Episode Details
Back to Episodes1143. Charlas desde Shadowlands – 3 Cosas sobre Sumergia
Description

por Kevin Kulp
Espadas del Serpentino en un juego de espada y brujería para ser jugado con el sistema GUMSHOE que puedes ambientar en cualquier lugar, incluso en tu propia invención. Pensando en Sanctuary de Thieves’ World, Lankhmar de Fafhrd and the Gray Mouser o Camorr de Locke Lamora, sin embargo, a Emily Dresner y a mí nos gusta más el juego cuando se ambienta en una gran ciudad. Como se detalla en las reglas básicas, esa ciudad es Sumergia. Construida sobre docenas de islas unidas en el delta del río Serpentino, Sumergia se considera el centro del comercio y la civilización del mundo conocido.
Entonces, ¿qué tres cosas es más importante saber?
Los edificios siempre se están hundiendo
La ciudad fue fundada hace casi mil años por refugiados que huían río abajo, y desde entonces la mayoría de los edificios se hunden en el suelo unos 8 centímetros al año (aunque los edificios emblemáticos se hunden mucho más despacio y los poco memorables, a veces, más deprisa). Esto significa que la mayoría de los edificios pierden su planta baja cada cincuenta años. Algunos edificios se hunden más despacio, otros más deprisa y rara vez uno cae varios pisos en una sola tarde, pero casi todos acaban desapareciendo de la vista. Nadie sabe por qué. La Iglesia afirma que es la voluntad de la diosa Denari, pero los estudiosos de la teología no creen que sea eso necesariamente. A lo largo de las más de 40 generaciones que Sumergia ha estado poblada, un gran número de edificios han desaparecido por completo. Todavía están ahí abajo en alguna parte, la mayoría de ellos. Si conoces bien la ciudad subterránea, tal vez encuentres sus ruinas.
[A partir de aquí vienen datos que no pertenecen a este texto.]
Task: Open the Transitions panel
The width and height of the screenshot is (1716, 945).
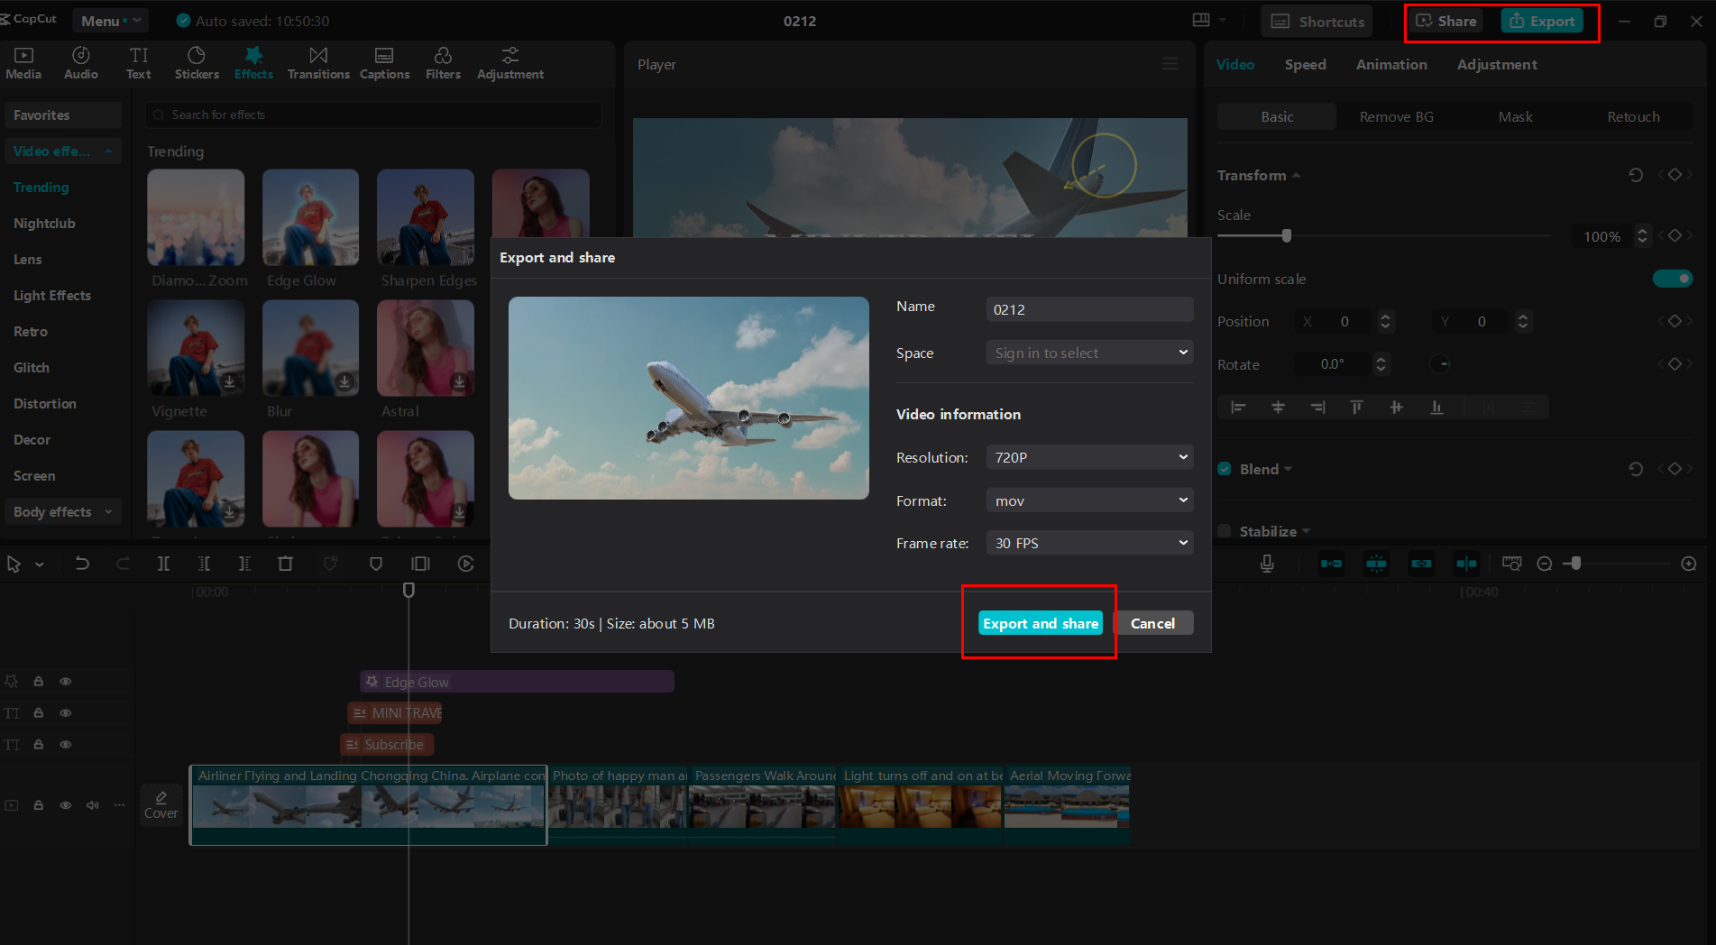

La ciudad y la diosa son una
Excepto cuando adopta forma humana una vez al año, los edificios e islas de Sumergia son el cuerpo de la propia diosa Denari. Se vive literalmente dentro de ella. Como diosa del comercio y la civilización, Denari bendice el comercio que tiene lugar dentro de sus fronteras. Cada moneda intercambiada es una oración, y cada transacción un sacramento. Adórala con palabras suaves en la dulce oscuridad de un jardín durante un baile de máscaras, susurradas a una atractiva desconocida; adórala burlando a un lerdo que no conocería el mejor lugar del mundo para vivir aunque le invitara a entrar.
Sin embargo, el aura de su Bendición no llega a todas partes, y la hechicera corrupción puede quemarla; una hechicería descuidada podría matar literalmente a la Diosa. No es omnipotente ni omnisciente, y sólo sabe lo que sus fieles le dicen a través de la oración. La Iglesia afirma que es Su Bendición la que entrega las profecías, pero está claro que eso no siempre es cierto; dioses menores y antiguos demonios acechan por todas partes, clamando por su propio poder mediante la creación de fieles adoradores hacia ellos.